I'm jealous. A young guy to watch grow and help grow and live vicariously through. That does help tons. I workout at 6am so havent had a workout partner for 15 years.  Hard to find for that time.


----------



## ECKSRATED (Mar 18, 2014)

Nice post brother. 

I'm usually the same way. Dragging ass walking into the gym just going thru the motions and then bammmm your hittin great numbers and glad you got your ass in there instead of sitting on the couch.


----------



## jennerrator (Mar 18, 2014)

36.............................just a baby...wait til you get to 46 and then I'll except the crying lol


----------



## Metalhead1 (Mar 18, 2014)

Did that today myself. Forced myself to go do squats today and did the most weight ive ever squatted. Definitely was not motivated at all beforehand

Very good post btw.
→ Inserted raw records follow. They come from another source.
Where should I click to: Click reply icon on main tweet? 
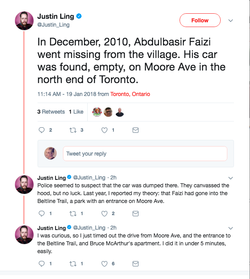[x=42, y=130]
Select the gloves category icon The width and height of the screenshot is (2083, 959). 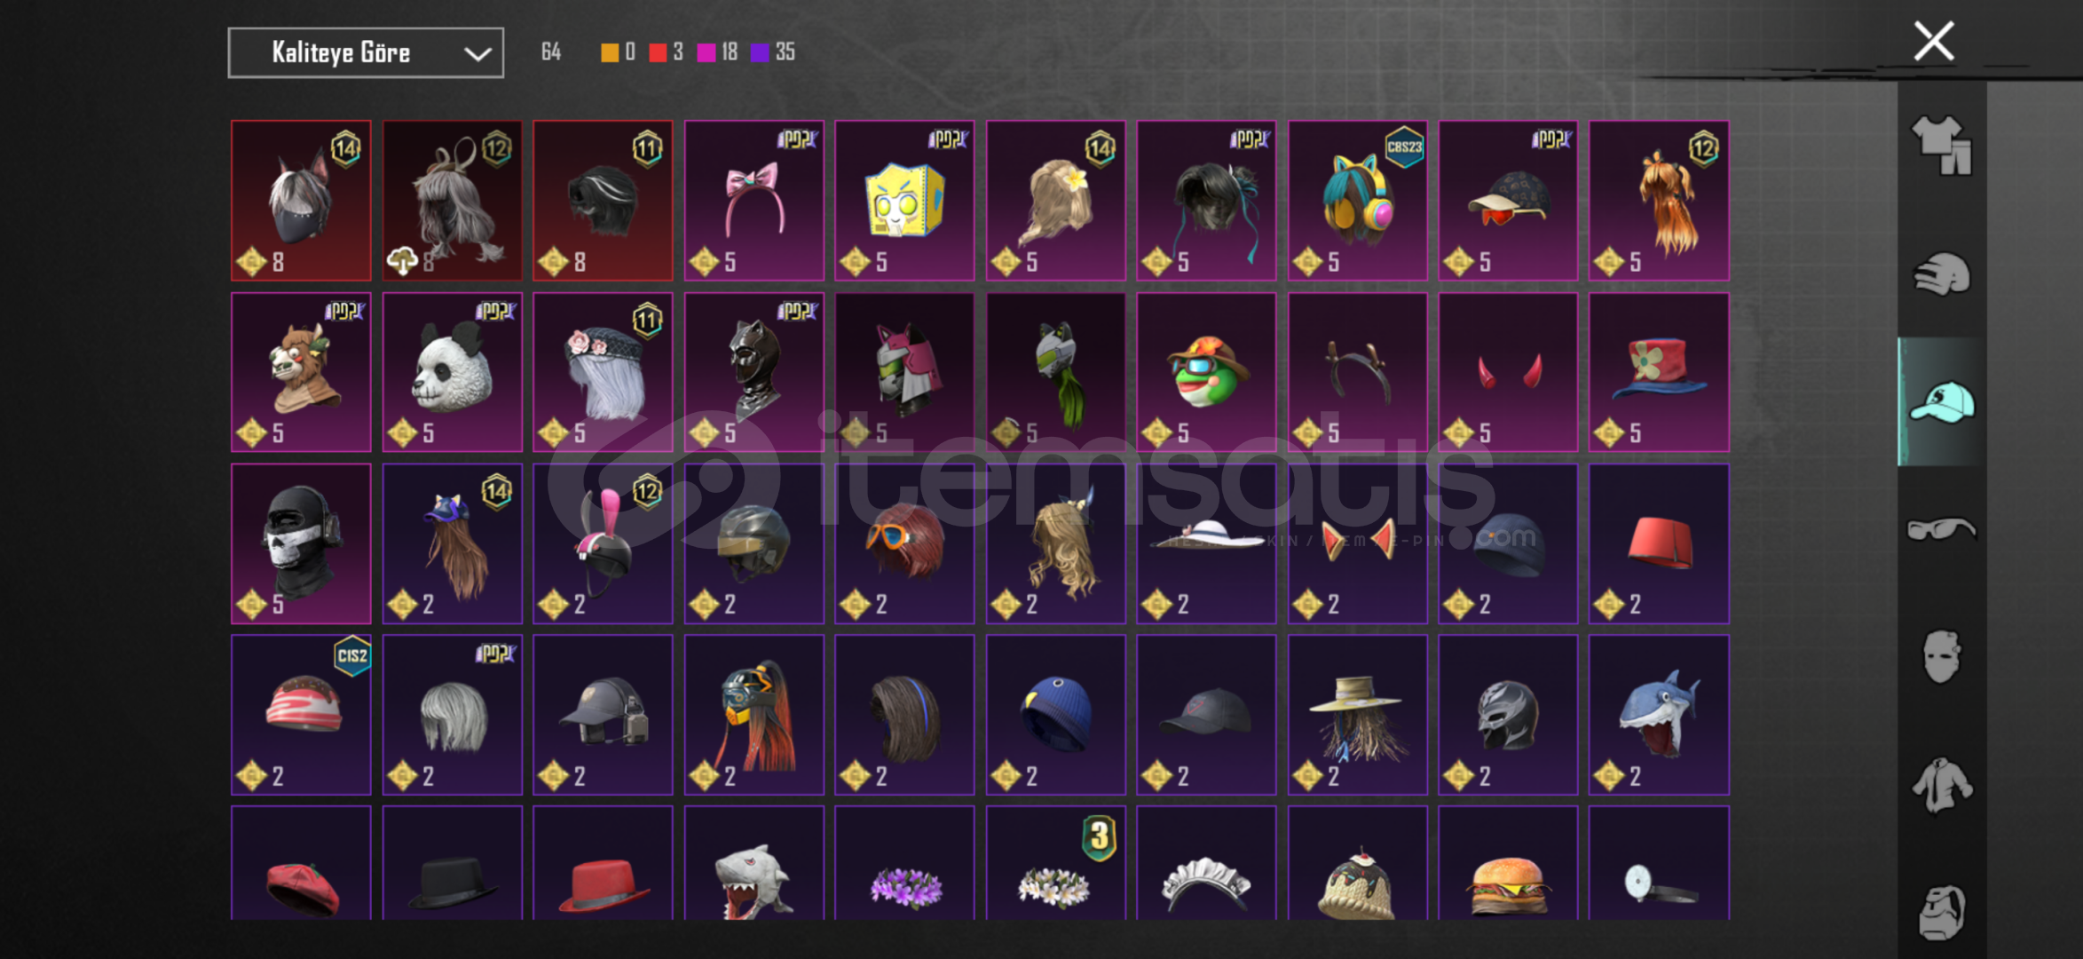[1942, 273]
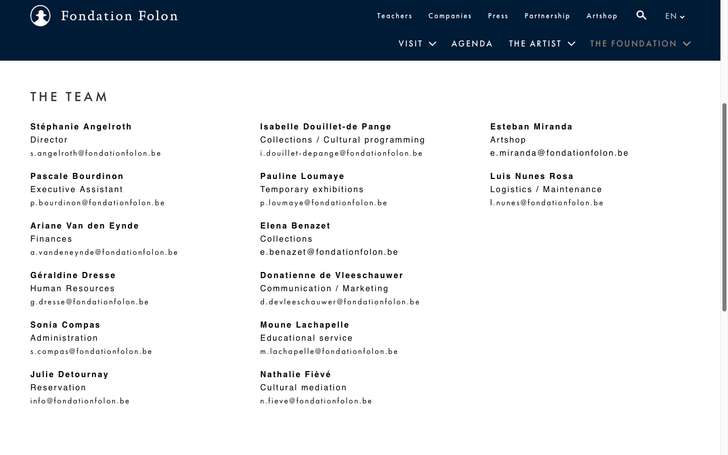Select Partnership in the top navigation
The height and width of the screenshot is (455, 728).
pos(547,16)
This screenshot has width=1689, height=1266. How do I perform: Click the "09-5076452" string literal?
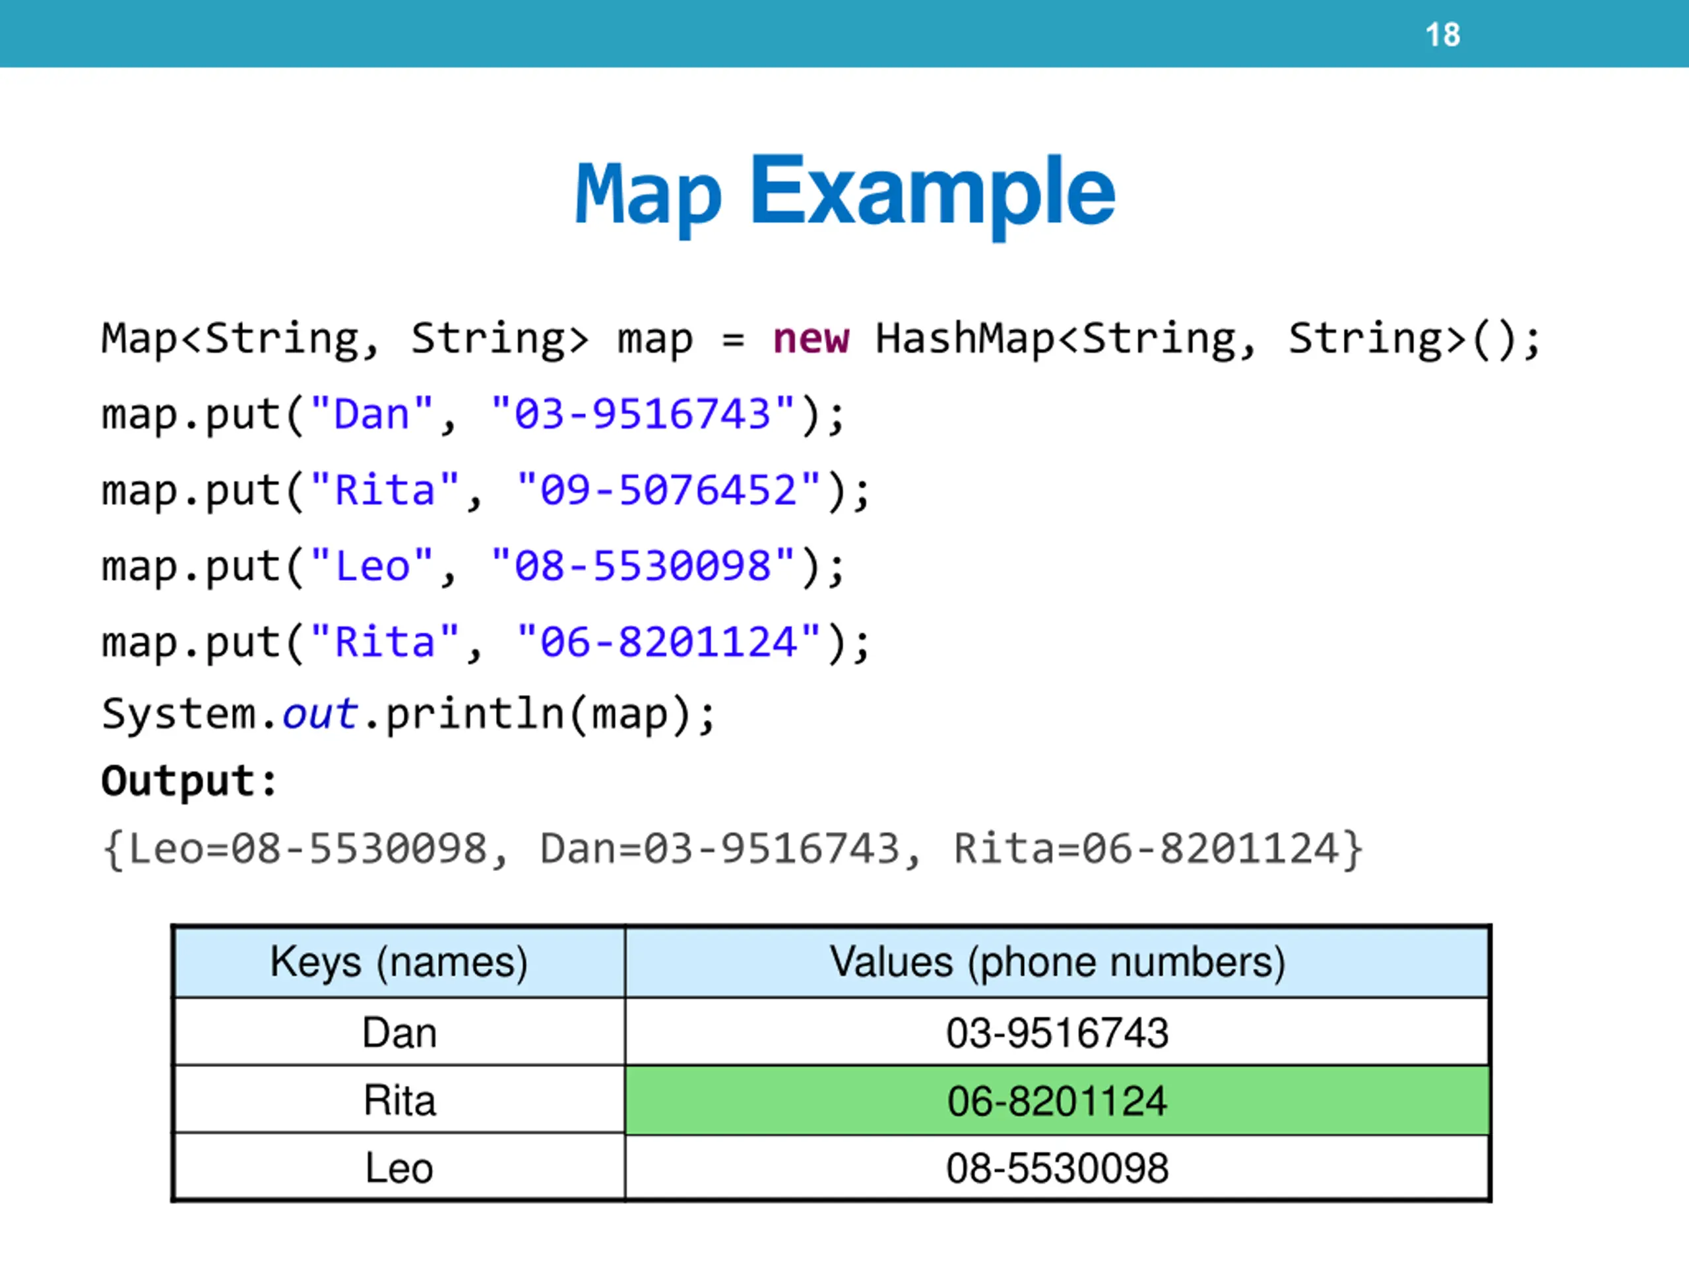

A good lifting partner is hard to find


----------



## DieYoungStrong (Mar 18, 2014)

Jenner said:


> 36.............................just a baby...wait til you get to 46 and then I'll except the crying lol



Just a baby, and yet to old for you....


----------



## jennerrator (Mar 18, 2014)

DieYoungStrong said:


> Just a baby, and yet to old for you....



LOL, so damn true


----------



## NbleSavage (Mar 18, 2014)

Nice post, OldeBull. x2 on how you're feeling before you grip the steel not being a good indicator of how your workout will progress. I've had some of the best training sessions of my life when running on poor sleep or half sick. Always make the effort to get there and let your body take over.


----------



## AlphaD (Mar 18, 2014)

Yep dedication is to do what it takes, no matter how you are feeling.  Stickimg to a goal and overcoming the obstacles that you percieve to be in the way.  I am a small business owner, have kids and it isnt always a full of energy glorious day before i hit the steel.........but i have a clear cut goal and that propels me forward everyday.


----------